SUPPLIED ENTRIES ::
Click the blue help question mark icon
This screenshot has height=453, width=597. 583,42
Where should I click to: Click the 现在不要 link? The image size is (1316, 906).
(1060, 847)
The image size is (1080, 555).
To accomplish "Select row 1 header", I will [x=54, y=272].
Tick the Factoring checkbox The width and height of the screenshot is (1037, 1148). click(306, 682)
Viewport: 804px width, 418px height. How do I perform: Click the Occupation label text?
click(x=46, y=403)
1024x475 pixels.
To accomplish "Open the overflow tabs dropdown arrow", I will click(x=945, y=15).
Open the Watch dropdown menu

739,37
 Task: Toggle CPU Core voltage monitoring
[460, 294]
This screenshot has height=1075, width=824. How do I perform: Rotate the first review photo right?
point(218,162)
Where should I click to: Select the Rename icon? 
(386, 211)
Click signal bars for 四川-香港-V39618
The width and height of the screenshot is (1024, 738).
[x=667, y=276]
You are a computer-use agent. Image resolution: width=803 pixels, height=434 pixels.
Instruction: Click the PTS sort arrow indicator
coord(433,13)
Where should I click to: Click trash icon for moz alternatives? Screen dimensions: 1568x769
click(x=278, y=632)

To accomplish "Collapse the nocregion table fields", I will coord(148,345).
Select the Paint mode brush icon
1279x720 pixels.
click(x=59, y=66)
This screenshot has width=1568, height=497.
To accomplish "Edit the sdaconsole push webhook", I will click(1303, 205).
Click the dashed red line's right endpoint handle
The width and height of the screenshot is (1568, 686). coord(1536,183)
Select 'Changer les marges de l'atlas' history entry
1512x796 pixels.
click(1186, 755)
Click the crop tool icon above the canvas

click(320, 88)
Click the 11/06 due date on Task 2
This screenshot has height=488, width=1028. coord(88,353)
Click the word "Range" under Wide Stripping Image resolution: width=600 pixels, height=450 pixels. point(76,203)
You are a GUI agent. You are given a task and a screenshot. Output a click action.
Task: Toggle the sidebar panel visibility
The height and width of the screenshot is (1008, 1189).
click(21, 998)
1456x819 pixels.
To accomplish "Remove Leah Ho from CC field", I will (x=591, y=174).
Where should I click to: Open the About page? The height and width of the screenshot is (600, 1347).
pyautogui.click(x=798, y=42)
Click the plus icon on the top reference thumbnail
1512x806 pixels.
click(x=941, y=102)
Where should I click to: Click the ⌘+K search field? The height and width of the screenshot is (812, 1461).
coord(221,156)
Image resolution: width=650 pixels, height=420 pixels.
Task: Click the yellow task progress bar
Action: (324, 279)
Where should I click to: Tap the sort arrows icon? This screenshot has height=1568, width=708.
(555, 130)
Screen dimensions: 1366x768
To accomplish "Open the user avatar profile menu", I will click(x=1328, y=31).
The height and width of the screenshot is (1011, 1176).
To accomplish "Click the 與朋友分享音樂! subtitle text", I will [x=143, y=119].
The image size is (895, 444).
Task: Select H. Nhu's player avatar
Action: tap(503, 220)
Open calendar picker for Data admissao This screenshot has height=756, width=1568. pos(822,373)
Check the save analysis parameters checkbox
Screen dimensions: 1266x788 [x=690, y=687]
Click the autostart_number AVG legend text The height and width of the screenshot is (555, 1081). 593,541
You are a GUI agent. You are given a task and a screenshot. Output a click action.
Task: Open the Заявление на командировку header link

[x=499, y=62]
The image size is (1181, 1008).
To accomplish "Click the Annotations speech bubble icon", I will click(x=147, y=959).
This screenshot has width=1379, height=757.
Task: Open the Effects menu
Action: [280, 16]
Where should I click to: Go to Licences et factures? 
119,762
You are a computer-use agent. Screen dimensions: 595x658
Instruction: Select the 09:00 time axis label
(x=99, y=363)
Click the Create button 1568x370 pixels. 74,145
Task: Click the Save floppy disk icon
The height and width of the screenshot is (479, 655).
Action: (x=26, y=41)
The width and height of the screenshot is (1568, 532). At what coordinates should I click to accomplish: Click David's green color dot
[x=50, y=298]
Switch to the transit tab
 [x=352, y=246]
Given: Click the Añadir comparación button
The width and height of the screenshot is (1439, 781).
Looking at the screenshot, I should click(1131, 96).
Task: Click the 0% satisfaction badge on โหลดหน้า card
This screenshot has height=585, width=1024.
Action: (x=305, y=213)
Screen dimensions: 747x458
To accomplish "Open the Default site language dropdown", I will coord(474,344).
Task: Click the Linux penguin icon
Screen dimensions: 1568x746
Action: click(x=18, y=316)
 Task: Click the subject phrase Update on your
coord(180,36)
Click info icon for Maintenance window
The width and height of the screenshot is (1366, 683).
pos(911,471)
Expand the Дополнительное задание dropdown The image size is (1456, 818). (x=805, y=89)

AIM OF THE EXERCISE :: Please recast the records above as a JSON list of strings, with one string for each line and the blank lines left out.

EXERCISE ANSWER ::
[
  "Click the blue help question mark icon",
  "This screenshot has height=453, width=597. 583,42",
  "Where should I click to: Click the 现在不要 link? The image size is (1316, 906).",
  "(1060, 847)",
  "The image size is (1080, 555).",
  "To accomplish \"Select row 1 header\", I will [x=54, y=272].",
  "Tick the Factoring checkbox The width and height of the screenshot is (1037, 1148). click(306, 682)",
  "Viewport: 804px width, 418px height. How do I perform: Click the Occupation label text?",
  "click(x=46, y=403)",
  "1024x475 pixels.",
  "To accomplish \"Open the overflow tabs dropdown arrow\", I will click(x=945, y=15).",
  "Open the Watch dropdown menu",
  "739,37",
  " Task: Toggle CPU Core voltage monitoring",
  "[460, 294]",
  "This screenshot has height=1075, width=824. How do I perform: Rotate the first review photo right?",
  "point(218,162)",
  "Where should I click to: Select the Rename icon? ",
  "(386, 211)",
  "Click signal bars for 四川-香港-V39618",
  "The width and height of the screenshot is (1024, 738).",
  "[x=667, y=276]",
  "You are a computer-use agent. Image resolution: width=803 pixels, height=434 pixels.",
  "Instruction: Click the PTS sort arrow indicator",
  "coord(433,13)",
  "Where should I click to: Click trash icon for moz alternatives? Screen dimensions: 1568x769",
  "click(x=278, y=632)",
  "To accomplish \"Collapse the nocregion table fields\", I will coord(148,345).",
  "Select the Paint mode brush icon",
  "1279x720 pixels.",
  "click(x=59, y=66)",
  "This screenshot has width=1568, height=497.",
  "To accomplish \"Edit the sdaconsole push webhook\", I will click(1303, 205).",
  "Click the dashed red line's right endpoint handle",
  "The width and height of the screenshot is (1568, 686). coord(1536,183)",
  "Select 'Changer les marges de l'atlas' history entry",
  "1512x796 pixels.",
  "click(1186, 755)",
  "Click the crop tool icon above the canvas",
  "click(320, 88)",
  "Click the 11/06 due date on Task 2",
  "This screenshot has height=488, width=1028. coord(88,353)",
  "Click the word \"Range\" under Wide Stripping Image resolution: width=600 pixels, height=450 pixels. point(76,203)",
  "You are a GUI agent. You are given a task and a screenshot. Output a click action.",
  "Task: Toggle the sidebar panel visibility",
  "The height and width of the screenshot is (1008, 1189).",
  "click(21, 998)",
  "1456x819 pixels.",
  "To accomplish \"Remove Leah Ho from CC field\", I will (x=591, y=174).",
  "Where should I click to: Open the About page? The height and width of the screenshot is (600, 1347).",
  "pyautogui.click(x=798, y=42)",
  "Click the plus icon on the top reference thumbnail",
  "1512x806 pixels.",
  "click(x=941, y=102)",
  "Where should I click to: Click the ⌘+K search field? The height and width of the screenshot is (812, 1461).",
  "coord(221,156)",
  "Image resolution: width=650 pixels, height=420 pixels.",
  "Task: Click the yellow task progress bar",
  "Action: (324, 279)",
  "Where should I click to: Tap the sort arrows icon? This screenshot has height=1568, width=708.",
  "(555, 130)",
  "Screen dimensions: 1366x768",
  "To accomplish \"Open the user avatar profile menu\", I will click(x=1328, y=31).",
  "The height and width of the screenshot is (1011, 1176).",
  "To accomplish \"Click the 與朋友分享音樂! subtitle text\", I will [x=143, y=119].",
  "The image size is (895, 444).",
  "Task: Select H. Nhu's player avatar",
  "Action: tap(503, 220)",
  "Open calendar picker for Data admissao This screenshot has height=756, width=1568. pos(822,373)",
  "Check the save analysis parameters checkbox",
  "Screen dimensions: 1266x788 [x=690, y=687]",
  "Click the autostart_number AVG legend text The height and width of the screenshot is (555, 1081). 593,541",
  "You are a GUI agent. You are given a task and a screenshot. Output a click action.",
  "Task: Open the Заявление на командировку header link",
  "[x=499, y=62]",
  "The image size is (1181, 1008).",
  "To accomplish \"Click the Annotations speech bubble icon\", I will click(x=147, y=959).",
  "This screenshot has width=1379, height=757.",
  "Task: Open the Effects menu",
  "Action: [280, 16]",
  "Where should I click to: Go to Licences et factures? ",
  "119,762",
  "You are a computer-use agent. Screen dimensions: 595x658",
  "Instruction: Select the 09:00 time axis label",
  "(x=99, y=363)",
  "Click the Create button 1568x370 pixels. 74,145",
  "Task: Click the Save floppy disk icon",
  "The height and width of the screenshot is (479, 655).",
  "Action: (x=26, y=41)",
  "The width and height of the screenshot is (1568, 532). At what coordinates should I click to accomplish: Click David's green color dot",
  "[x=50, y=298]",
  "Switch to the transit tab",
  " [x=352, y=246]",
  "Given: Click the Añadir comparación button",
  "The width and height of the screenshot is (1439, 781).",
  "Looking at the screenshot, I should click(1131, 96).",
  "Task: Click the 0% satisfaction badge on โหลดหน้า card",
  "This screenshot has height=585, width=1024.",
  "Action: (x=305, y=213)",
  "Screen dimensions: 747x458",
  "To accomplish \"Open the Default site language dropdown\", I will coord(474,344).",
  "Task: Click the Linux penguin icon",
  "Screen dimensions: 1568x746",
  "Action: click(x=18, y=316)",
  " Task: Click the subject phrase Update on your",
  "coord(180,36)",
  "Click info icon for Maintenance window",
  "The width and height of the screenshot is (1366, 683).",
  "pos(911,471)",
  "Expand the Дополнительное задание dropdown The image size is (1456, 818). (x=805, y=89)"
]